# Data to examine
%%
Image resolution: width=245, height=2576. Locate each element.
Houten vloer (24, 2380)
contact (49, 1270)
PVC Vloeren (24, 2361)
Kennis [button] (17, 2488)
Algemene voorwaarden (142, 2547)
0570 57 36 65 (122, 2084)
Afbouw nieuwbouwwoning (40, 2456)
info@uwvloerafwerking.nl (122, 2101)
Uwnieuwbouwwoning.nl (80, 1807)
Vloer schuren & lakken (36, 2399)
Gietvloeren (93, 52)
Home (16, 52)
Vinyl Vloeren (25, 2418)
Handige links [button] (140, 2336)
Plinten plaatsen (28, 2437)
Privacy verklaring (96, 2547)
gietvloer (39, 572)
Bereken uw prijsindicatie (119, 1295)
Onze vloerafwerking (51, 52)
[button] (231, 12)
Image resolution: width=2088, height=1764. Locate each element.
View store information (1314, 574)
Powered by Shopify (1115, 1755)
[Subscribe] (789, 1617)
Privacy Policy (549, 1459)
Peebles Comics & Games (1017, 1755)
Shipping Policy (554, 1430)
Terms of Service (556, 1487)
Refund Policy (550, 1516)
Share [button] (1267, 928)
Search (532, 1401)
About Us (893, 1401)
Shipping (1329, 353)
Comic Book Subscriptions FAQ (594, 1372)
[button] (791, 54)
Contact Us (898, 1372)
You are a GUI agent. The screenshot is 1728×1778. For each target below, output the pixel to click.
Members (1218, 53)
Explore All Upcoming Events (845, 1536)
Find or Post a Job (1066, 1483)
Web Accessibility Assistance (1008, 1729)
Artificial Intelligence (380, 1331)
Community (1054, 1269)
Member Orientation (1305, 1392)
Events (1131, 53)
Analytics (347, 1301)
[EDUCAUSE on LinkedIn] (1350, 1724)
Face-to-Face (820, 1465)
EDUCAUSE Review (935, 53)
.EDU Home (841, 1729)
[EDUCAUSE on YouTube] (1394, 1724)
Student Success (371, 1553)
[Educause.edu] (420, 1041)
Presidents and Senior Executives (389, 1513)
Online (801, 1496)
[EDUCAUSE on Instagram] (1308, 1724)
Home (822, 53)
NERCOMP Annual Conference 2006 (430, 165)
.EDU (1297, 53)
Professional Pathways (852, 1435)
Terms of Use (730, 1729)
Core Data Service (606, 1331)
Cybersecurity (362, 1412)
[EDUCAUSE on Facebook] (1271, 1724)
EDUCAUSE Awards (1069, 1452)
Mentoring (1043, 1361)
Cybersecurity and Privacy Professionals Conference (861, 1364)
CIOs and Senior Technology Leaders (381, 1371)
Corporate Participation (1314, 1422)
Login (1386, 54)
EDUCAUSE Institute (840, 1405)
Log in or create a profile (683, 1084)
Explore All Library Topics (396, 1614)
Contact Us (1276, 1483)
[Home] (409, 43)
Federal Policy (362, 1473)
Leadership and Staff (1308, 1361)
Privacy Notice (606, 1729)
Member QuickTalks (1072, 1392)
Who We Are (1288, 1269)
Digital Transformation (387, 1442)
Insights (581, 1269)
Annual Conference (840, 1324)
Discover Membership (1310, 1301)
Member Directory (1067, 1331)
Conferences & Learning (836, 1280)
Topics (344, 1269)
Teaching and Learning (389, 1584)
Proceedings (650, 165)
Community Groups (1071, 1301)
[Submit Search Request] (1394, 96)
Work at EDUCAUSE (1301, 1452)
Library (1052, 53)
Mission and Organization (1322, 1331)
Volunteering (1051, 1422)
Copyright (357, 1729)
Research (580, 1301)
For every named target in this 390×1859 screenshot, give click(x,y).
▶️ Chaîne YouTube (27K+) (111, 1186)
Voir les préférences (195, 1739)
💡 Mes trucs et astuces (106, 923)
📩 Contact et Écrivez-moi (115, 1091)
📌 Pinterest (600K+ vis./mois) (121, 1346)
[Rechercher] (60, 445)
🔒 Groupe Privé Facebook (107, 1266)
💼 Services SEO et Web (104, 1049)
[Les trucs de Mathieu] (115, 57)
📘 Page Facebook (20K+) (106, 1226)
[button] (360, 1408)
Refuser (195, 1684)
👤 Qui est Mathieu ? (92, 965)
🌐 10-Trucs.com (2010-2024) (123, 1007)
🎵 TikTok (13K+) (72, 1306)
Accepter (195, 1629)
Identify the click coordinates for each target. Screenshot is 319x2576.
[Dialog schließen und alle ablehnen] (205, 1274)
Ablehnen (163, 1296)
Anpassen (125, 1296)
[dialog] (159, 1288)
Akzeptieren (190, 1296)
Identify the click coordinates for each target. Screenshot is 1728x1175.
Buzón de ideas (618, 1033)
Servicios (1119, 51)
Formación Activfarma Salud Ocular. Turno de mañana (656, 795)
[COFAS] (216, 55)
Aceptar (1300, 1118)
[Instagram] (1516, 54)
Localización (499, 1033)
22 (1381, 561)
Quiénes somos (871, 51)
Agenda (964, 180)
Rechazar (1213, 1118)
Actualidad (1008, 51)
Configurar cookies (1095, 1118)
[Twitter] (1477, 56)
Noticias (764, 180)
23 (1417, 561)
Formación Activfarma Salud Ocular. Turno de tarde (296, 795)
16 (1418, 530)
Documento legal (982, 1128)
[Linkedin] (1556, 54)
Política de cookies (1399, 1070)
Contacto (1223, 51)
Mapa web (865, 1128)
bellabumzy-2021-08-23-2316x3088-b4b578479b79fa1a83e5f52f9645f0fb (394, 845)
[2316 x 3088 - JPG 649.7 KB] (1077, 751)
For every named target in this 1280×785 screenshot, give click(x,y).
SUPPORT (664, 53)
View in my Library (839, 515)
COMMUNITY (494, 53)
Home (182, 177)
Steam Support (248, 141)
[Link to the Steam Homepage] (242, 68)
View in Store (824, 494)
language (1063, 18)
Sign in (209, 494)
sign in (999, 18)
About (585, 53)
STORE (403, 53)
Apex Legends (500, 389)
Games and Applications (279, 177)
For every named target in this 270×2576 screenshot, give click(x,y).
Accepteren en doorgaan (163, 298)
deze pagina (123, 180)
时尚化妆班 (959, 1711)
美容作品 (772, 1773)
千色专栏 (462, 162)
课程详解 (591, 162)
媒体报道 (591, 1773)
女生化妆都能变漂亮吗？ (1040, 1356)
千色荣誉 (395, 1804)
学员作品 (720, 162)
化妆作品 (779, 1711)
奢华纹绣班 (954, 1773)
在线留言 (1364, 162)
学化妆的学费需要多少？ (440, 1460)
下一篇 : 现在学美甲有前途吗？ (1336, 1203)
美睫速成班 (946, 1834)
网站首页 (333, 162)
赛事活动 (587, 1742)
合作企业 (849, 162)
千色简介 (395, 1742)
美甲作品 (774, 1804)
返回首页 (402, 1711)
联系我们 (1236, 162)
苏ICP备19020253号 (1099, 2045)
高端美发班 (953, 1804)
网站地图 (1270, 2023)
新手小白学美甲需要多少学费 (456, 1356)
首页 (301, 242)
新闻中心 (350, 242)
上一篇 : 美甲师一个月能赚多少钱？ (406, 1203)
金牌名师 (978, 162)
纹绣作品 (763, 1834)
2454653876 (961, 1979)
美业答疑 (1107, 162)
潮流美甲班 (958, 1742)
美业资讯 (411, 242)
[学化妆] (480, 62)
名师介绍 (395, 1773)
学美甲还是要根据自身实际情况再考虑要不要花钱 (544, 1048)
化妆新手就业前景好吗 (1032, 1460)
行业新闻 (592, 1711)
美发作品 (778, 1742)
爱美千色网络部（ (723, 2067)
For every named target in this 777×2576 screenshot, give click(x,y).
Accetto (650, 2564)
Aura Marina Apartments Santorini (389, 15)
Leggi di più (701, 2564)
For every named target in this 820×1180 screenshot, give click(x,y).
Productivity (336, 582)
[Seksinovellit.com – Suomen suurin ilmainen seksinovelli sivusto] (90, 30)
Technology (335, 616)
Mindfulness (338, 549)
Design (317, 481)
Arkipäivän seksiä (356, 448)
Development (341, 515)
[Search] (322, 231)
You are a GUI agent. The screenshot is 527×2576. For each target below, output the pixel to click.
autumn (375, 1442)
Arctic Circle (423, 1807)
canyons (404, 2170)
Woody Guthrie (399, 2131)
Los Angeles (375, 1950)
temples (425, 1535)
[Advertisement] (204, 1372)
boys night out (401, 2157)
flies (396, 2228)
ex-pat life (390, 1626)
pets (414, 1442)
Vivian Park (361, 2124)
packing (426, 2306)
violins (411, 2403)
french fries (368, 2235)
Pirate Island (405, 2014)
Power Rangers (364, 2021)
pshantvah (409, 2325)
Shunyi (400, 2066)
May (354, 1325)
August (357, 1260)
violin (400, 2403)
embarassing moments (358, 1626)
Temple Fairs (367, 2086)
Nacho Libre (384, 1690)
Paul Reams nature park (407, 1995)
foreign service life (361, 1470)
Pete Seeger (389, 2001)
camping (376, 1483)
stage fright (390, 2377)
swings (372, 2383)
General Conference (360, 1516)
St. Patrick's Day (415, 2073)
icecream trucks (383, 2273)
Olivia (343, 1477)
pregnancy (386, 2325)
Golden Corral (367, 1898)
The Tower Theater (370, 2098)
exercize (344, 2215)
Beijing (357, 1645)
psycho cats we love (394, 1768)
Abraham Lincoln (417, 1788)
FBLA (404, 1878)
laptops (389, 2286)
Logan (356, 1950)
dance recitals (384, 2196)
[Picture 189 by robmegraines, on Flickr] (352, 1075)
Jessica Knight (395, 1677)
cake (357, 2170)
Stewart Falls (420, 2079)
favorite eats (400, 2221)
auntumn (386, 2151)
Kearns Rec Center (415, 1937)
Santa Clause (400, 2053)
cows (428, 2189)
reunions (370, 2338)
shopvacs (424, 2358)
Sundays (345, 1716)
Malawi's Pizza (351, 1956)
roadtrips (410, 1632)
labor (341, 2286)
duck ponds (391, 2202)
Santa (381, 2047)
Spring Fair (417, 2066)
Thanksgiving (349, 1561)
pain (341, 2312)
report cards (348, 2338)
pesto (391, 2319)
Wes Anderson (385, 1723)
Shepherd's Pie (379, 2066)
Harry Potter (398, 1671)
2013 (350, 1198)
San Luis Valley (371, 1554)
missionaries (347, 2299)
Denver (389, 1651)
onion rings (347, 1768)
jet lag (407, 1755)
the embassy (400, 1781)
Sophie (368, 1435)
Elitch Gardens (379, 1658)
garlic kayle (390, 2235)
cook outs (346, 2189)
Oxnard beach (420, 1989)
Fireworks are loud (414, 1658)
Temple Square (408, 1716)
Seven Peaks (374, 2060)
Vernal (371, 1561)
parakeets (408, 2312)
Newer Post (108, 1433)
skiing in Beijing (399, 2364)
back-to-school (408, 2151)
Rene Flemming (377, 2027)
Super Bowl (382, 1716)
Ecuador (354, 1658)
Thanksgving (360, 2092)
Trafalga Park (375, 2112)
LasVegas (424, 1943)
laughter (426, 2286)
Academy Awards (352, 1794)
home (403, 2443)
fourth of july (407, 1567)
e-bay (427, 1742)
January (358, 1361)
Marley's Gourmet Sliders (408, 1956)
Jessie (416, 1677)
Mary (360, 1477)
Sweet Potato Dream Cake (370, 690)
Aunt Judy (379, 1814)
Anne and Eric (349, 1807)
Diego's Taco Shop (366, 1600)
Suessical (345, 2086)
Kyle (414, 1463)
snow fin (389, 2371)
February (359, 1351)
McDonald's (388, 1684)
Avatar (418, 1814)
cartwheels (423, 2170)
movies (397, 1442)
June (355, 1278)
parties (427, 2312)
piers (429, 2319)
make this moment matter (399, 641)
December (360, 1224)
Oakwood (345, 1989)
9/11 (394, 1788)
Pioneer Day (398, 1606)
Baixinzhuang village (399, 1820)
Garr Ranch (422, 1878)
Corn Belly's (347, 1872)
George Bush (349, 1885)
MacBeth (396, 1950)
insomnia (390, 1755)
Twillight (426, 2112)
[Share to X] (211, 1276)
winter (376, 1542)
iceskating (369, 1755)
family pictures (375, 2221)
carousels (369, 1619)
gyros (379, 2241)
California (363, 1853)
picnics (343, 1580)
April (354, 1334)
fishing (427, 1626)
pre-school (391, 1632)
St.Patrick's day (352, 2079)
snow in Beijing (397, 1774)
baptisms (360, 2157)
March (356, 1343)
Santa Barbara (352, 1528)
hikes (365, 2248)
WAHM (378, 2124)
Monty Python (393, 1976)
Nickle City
%%
# What you are asked to do
What is needed is an exact copy of the lines above, from the one containing "化妆新手就业前景好吗 (1032, 1460)" through the one containing "Golden Corral (367, 1898)", with nothing added.

# Written response
化妆新手就业前景好吗 (1032, 1460)
行业新闻 (592, 1711)
美发作品 (778, 1742)
爱美千色网络部（ (723, 2067)
For every named target in this 777×2576 screenshot, give click(x,y).
Accetto (650, 2564)
Aura Marina Apartments Santorini (389, 15)
Leggi di più (701, 2564)
For every named target in this 820×1180 screenshot, give click(x,y).
Productivity (336, 582)
[Seksinovellit.com – Suomen suurin ilmainen seksinovelli sivusto] (90, 30)
Technology (335, 616)
Mindfulness (338, 549)
Design (317, 481)
Arkipäivän seksiä (356, 448)
Development (341, 515)
[Search] (322, 231)
You are a GUI agent. The screenshot is 527×2576. For each target below, output the pixel to click.
autumn (375, 1442)
Arctic Circle (423, 1807)
canyons (404, 2170)
Woody Guthrie (399, 2131)
Los Angeles (375, 1950)
temples (425, 1535)
[Advertisement] (204, 1372)
boys night out (401, 2157)
flies (396, 2228)
ex-pat life (390, 1626)
pets (414, 1442)
Vivian Park (361, 2124)
packing (426, 2306)
violins (411, 2403)
french fries (368, 2235)
Pirate Island (405, 2014)
Power Rangers (364, 2021)
pshantvah (409, 2325)
Shunyi (400, 2066)
May (354, 1325)
August (357, 1260)
violin (400, 2403)
embarassing moments (358, 1626)
Temple Fairs (367, 2086)
Nacho Libre (384, 1690)
Paul Reams nature park (407, 1995)
foreign service life (361, 1470)
Pete Seeger (389, 2001)
camping (376, 1483)
stage fright (390, 2377)
swings (372, 2383)
General Conference (360, 1516)
St. Patrick's Day (415, 2073)
icecream trucks (383, 2273)
Olivia (343, 1477)
pregnancy (386, 2325)
Golden Corral (367, 1898)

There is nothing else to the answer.